In 1980 he was one of the three presenters of the BBC’s first annual Children in Need telethon, a role he performed every year until he had to stand down through ill-health last year. Then, after rejecting an offer to move to ITV, he was invited in 1982 to front a Saturday-night talk show to replace the one hosted for 11 years by Michael Parkinson, who had left the BBC to become one of the “Famous Five” founders of TV-am.

Called simply Wogan, the show was an immediate success – so much so that in 1985 the BBC decided to use it as a weapon in their bitter battle with ITV for viewers on early weekday evenings. For seven years Wogan was broadcast at 7pm every Monday, Wednesday and Friday (with the soap opera EastEnders occupying the slot on Tuesdays and Thursdays).

He had become probably the BBC’s greatest single asset, as well as its most expensive. When Marmaduke Hussey became chairman of the Corporation in 1986, Wogan was one of the first people summoned to see him. “Princess Anne told me you were the man to talk to if I wanted to know anything about the BBC,” Hussey confided.

Even for Wogan, maintaining bonhomie on screen for three evenings a week was something of a strain, and his ebullience was not always in evidence when the cameras were switched off. The late Derek Jameson, the former Fleet Street editor who was a guest on the show and occasionally stood in as host, wrote in his autobiography: “In real life Terry is diffident, almost remote. He is not one for chatting happily with his guests and often stays shut in his bleak dressing room at the Shepherd’s Bush Theatre in west London until it is time for him to make that grand entrance.”

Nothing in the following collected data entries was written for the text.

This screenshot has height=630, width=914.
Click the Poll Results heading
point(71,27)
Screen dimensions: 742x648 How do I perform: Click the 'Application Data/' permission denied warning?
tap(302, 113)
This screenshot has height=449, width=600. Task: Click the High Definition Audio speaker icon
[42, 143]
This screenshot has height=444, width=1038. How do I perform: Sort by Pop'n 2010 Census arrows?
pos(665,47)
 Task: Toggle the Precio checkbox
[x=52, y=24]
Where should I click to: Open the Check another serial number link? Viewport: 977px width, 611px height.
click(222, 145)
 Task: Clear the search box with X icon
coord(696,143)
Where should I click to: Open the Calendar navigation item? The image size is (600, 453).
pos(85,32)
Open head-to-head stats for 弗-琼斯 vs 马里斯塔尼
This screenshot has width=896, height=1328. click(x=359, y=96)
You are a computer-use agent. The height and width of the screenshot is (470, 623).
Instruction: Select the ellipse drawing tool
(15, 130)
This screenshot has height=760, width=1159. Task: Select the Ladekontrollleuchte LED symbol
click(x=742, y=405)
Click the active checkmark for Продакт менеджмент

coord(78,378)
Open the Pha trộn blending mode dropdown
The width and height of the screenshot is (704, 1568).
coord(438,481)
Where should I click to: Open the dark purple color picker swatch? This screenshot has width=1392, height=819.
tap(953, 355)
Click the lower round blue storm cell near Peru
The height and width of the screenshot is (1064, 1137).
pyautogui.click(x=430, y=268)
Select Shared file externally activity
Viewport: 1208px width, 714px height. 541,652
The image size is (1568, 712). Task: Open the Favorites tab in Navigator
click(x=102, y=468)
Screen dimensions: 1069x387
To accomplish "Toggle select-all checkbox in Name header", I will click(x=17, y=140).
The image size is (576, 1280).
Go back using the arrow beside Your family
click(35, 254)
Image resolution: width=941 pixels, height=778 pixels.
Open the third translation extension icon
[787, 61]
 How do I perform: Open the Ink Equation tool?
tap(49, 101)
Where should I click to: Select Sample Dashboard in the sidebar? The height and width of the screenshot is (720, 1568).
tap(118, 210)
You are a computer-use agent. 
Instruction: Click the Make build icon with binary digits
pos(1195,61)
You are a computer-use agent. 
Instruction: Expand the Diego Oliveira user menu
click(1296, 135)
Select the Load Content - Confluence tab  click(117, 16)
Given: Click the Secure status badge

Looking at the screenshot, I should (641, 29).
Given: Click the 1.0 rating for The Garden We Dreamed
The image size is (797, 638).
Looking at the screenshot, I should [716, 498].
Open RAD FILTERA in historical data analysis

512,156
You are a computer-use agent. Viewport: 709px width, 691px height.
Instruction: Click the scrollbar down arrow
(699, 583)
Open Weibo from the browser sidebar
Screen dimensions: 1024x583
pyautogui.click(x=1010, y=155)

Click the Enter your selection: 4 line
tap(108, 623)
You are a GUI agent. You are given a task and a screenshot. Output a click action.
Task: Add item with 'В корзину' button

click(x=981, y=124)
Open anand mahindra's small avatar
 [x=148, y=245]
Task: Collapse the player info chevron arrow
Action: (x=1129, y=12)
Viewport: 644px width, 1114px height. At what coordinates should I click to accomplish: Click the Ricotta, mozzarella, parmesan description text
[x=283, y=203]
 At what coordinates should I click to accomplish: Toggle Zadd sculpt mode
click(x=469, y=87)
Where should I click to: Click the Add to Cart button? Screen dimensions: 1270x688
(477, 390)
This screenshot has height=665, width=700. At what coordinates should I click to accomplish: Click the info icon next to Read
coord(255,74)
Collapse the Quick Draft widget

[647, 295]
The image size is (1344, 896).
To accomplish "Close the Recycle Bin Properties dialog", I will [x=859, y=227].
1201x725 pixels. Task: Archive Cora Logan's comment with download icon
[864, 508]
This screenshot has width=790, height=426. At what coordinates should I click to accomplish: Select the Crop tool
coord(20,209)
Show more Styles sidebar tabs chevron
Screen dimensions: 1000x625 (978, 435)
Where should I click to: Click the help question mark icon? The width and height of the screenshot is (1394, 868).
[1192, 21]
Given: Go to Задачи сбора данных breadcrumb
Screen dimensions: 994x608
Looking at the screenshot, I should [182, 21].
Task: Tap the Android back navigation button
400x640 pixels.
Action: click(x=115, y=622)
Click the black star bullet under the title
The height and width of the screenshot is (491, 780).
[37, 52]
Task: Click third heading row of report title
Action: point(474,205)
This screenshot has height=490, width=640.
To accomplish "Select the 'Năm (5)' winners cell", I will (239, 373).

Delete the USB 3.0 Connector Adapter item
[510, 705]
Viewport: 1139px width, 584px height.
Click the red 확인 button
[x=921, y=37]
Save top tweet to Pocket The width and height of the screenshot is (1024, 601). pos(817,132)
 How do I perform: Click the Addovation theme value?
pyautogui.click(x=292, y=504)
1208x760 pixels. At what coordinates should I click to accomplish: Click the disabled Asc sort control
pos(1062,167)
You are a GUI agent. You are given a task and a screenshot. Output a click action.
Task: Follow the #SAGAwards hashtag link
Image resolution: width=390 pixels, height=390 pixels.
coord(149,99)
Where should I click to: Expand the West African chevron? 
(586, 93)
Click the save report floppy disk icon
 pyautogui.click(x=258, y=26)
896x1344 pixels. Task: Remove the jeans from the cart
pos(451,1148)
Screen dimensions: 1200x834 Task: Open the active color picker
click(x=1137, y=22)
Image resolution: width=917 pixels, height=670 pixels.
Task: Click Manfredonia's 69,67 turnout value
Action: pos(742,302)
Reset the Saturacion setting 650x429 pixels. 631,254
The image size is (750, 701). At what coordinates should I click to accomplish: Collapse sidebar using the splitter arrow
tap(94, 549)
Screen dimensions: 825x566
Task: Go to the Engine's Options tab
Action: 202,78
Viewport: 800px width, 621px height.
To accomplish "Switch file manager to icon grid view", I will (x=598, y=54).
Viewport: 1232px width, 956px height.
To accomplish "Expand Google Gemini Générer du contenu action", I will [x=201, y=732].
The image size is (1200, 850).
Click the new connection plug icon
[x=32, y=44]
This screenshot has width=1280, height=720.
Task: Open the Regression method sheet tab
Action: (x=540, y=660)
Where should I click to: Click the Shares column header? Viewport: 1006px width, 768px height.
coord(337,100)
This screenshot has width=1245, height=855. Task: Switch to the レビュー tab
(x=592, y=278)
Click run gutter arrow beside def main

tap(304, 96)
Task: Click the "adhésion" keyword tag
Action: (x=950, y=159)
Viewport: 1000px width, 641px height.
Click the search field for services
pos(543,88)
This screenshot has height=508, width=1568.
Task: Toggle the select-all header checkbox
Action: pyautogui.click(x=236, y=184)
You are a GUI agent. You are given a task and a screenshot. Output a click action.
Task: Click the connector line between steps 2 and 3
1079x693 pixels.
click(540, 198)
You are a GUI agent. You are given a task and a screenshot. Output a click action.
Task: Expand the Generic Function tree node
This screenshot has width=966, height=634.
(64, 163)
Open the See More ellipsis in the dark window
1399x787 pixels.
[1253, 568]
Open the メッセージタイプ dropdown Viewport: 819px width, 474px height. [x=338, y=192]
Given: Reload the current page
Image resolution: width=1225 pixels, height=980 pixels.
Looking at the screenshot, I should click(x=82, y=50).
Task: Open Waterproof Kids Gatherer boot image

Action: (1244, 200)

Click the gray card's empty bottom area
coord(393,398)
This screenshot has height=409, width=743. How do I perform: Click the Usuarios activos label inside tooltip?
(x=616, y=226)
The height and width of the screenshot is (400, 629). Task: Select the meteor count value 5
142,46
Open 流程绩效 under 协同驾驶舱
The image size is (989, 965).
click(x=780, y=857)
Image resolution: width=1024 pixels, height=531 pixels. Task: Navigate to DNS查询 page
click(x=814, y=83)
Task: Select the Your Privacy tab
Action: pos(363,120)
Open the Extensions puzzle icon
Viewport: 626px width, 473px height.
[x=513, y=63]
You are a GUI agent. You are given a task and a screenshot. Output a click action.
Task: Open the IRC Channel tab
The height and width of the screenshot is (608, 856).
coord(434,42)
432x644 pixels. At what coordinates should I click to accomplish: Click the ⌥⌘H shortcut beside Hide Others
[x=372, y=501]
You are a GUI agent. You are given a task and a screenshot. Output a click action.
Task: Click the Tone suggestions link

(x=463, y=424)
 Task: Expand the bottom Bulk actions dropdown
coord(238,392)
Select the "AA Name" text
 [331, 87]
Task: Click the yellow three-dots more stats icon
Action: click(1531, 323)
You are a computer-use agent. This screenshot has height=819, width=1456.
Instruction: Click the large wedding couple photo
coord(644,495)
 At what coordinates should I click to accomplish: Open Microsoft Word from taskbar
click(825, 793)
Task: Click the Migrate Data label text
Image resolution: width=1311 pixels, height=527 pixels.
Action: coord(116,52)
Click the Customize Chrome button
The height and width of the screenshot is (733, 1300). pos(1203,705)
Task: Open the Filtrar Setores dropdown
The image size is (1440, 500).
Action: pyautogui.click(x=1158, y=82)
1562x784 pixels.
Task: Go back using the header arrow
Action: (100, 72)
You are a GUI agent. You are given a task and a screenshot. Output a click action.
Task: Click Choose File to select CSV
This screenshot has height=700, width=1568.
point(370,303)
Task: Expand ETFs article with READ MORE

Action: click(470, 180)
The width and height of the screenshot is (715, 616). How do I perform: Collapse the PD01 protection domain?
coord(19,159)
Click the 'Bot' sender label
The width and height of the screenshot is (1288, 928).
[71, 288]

After five years Wogan felt that his show had run its course, but he was persuaded to stick with it until 1992, when the new – and ultimately unsuccessful – soap opera Eldorado was ready to fill its slot. Yet after he was allowed finally to throw off the thrice-weekly burden he was not absent long from the screens. He presented Auntie’s Bloomers, a compendium of embarrassing on-camera moments, and Points of View, airing viewers’ praise for and criticism of BBC programmes, as well as Eurovision, Children in Need, documentaries about Ireland and many other programme strands. In addition to his two anecdotal autobiographies – published in 2000 and 2006 – he wrote nine other books, mainly television tie-ins or collections of his columns in the Sunday Telegraph, which began in 2001.

In 1965 he married Helen Joyce, a Dublin model, whom he had met at a party: “There she was, the most beautiful woman in Ireland, with blinding Titian hair...” They had four children but the first, a daughter, died in infancy. They lived for most of their long married life in Taplow, Buckinghamshire, and owned a small chateau in Gascony – a picturesque retreat that served as a delightful venue for his children’s weddings.

He supported several charitable organisations including the Lord’s Taverners, where he was president from 1983-84. A keen golfer, he was proud to set the record for the longest putt holed on television – 99 feet, during a celebrity tournament at Gleneagles in 1981 (it was broken by the 153-foot putt of Olympic swimming champion Michael Phelps in 2012).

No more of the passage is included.